Synthetic Data, Similarity-based Privacy Metrics, and Regulatory (Non-)Compliance
Georgi Ganev
TL;DR
The paper critically examines similarity-based privacy metrics (SBPMs) for synthetic data, arguing they do not guarantee regulatory compliance and fail to address worst-case threats like singling out, linkability, or the motivated intruder. It defines SBPMs using distances between training, test, and synthetic data and demonstrates, through counter-examples on a simple 2d Gaussian dataset, that SBPMs can pass privacy tests yet still leak sensitive information, with pass rates that are inconsistent across runs.

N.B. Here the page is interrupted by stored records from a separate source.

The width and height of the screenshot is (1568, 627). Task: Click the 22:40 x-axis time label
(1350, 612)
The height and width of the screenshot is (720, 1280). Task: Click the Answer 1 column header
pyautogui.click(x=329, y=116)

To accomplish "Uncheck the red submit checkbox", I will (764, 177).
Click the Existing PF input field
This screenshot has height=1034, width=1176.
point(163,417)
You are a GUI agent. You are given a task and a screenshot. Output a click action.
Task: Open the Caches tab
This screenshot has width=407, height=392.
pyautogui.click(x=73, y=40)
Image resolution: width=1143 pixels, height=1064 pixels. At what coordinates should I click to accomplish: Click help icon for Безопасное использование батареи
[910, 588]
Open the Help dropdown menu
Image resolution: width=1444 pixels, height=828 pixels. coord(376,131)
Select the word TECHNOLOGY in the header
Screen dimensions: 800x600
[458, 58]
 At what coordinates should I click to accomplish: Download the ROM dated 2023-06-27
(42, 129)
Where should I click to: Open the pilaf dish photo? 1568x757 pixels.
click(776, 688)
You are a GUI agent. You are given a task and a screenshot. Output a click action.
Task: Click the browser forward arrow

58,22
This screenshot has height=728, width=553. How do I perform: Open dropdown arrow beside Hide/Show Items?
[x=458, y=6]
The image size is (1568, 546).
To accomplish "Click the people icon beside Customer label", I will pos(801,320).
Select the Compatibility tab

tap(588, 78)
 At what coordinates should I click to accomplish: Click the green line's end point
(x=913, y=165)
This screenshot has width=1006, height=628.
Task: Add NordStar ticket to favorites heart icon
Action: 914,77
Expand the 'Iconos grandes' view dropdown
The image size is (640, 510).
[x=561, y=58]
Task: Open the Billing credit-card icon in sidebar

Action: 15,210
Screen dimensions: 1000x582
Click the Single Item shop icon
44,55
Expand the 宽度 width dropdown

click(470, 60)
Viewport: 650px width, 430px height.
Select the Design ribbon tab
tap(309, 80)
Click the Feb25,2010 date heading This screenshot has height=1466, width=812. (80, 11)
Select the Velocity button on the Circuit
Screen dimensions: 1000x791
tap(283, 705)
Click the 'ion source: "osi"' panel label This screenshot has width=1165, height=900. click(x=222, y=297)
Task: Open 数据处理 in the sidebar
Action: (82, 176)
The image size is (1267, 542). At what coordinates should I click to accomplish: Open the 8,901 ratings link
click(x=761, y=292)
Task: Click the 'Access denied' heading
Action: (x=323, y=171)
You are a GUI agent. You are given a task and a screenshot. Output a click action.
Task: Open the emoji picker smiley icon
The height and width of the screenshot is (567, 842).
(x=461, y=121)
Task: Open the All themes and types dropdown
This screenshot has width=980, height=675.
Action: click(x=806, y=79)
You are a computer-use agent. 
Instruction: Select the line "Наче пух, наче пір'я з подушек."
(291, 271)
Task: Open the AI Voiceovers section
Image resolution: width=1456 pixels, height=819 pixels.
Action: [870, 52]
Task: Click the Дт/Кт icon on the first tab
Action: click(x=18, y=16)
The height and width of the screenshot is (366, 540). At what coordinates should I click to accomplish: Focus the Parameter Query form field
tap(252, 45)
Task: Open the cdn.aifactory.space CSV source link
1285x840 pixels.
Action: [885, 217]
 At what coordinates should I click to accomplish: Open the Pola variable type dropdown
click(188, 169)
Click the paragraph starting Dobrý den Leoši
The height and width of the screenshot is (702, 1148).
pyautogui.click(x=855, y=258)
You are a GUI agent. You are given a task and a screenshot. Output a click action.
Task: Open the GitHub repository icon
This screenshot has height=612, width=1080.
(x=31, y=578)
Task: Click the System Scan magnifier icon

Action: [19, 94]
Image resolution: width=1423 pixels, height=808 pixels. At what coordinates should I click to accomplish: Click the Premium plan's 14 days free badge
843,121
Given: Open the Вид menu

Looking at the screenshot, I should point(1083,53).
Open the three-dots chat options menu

The authors analyze theoretical gaps (no threat model, binary privacy interpretation, non-contrastive evaluation) and practical issues (discretization, train/test splits) and critique three proposed countermeasures (DP-trained generators, DP-ifying metrics, and hiding metrics). They advocate for approaches that address formal privacy guarantees and adversarial risk assessment, while acknowledging their own challenges, and highlight the importance of empirical privacy attacks for auditing and regulatory relevance.
Abstract
In this paper, we argue that similarity-based privacy metrics cannot ensure regulatory compliance of synthetic data. Our analysis and counter-examples show that they do not protect against singling out and linkability and, among other fundamental issues, completely ignore the motivated intruder test.